2026.04.15 日本初、冷蔵庫のDR自動運転 パナソニックと中部電力ミライズが開始

国内初の家庭用冷蔵庫DR自動運転サービスを起点として、自主的な省エネ行動にも期待がかかる

 パナソニックは、中部電力ミライズと共同で、電力需給の最適化に応じて冷蔵庫を自動制御する「デマンドレスポンス(DR)自動運転サービス」を開発し、15日から申し込み受け付けを始めた。

 同サービスは、電力会社の要請に応じて電力使用を抑制する「下げDR」と、使用を増やす「上げDR」の双方に自動対応するもので、家庭用冷蔵庫を活用したDRサービスとして日本初の取り組みとなる。

 近年導入が進む太陽光や風力などの再生可能エネルギーは、天候の影響を受けやすいため発電量が安定せず、時間帯や季節により電力需給のバランスが崩れやすい。

 これを補う仕組みとして、電力を使う側が使用量やタイミングを調整(ピークシフト)して需給を支えるDRの重要性が高まっている。

 ただ、従来の家庭向けDRは、「通知を受けて、その都度行動する必要がある」「やり方がわからない」「忙しくて対応できない」といった生活者の手間が多く、継続的な参加が課題だった。

 パナソニックは、家庭内での消費電力量の割合が高く、常時通電している冷蔵庫に着目。中部電力ミライズとの共同実証の結果を踏まえ、電力会社からの要請に応じて稼働を自動制御するDR機能搭載の冷蔵庫を開発した。

 専用アプリで設定すると、下げDR時は事前に庫内を冷やすことで要請時間にコンプレッサーを停止して電力使用を抑制。上げDR時には扉の開閉が少ない夜間などに実施するケースが多い霜取り運転のタイミングを変更し、要請時間に電力を使用する。

 これにより、庫内の食品への影響を抑えながら中部電力ミライズからのDR要請に応じて冷蔵庫の稼働状況を自動制御でき、無理なく電力需給の調整を図れる。

 DR要請時間の開始・終了を冷蔵庫が音で通知する「DRお知らせ機能」も搭載。
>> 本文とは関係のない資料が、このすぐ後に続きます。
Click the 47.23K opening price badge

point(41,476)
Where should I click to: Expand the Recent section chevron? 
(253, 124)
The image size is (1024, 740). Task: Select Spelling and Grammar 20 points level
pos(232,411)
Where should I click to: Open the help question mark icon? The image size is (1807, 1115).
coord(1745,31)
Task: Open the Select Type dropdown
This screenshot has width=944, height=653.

DR要請時間の実施タイミングを容易に把握することができる。

 DR要請はメールやアプリなどを用いた個人宛てのプッシュ通知が一般的となっているが、同機能により家族の誰もがDR要請時間中であることを認識しやすくなり、家庭内での自主的な行動を促すきっかけになることが期待できる。

 中部電力ミライズとの共同実証では、被験者の7割が「お知らせ機能が、ほかのDR要請に応える行動につながった」と回答。下げDR・上げDRの双方で行動変容が確認されている。

 中部電力ミライズが提供する「NACHARGE Link KADEN(ネイチャージリンク カデン)」にサービスを申し込むと、DR要請に対する電力使用量の変化(直近の平均使用量との差)を貢献量としてポイント化。

 ポイントは1カ月単位で集計し、翌月上旬にまとめて進呈される。同サービスを利用すると、冷蔵庫のDR自動運転と家庭内での自主的な行動により、貢献量の増加が期待できる。

 行動誘因型DR「NACHARGE Action(ネイチャージアクション)」と比べて特別ポイントも進呈。成果を見える形で還元し、DRへの継続的な参加を後押しする。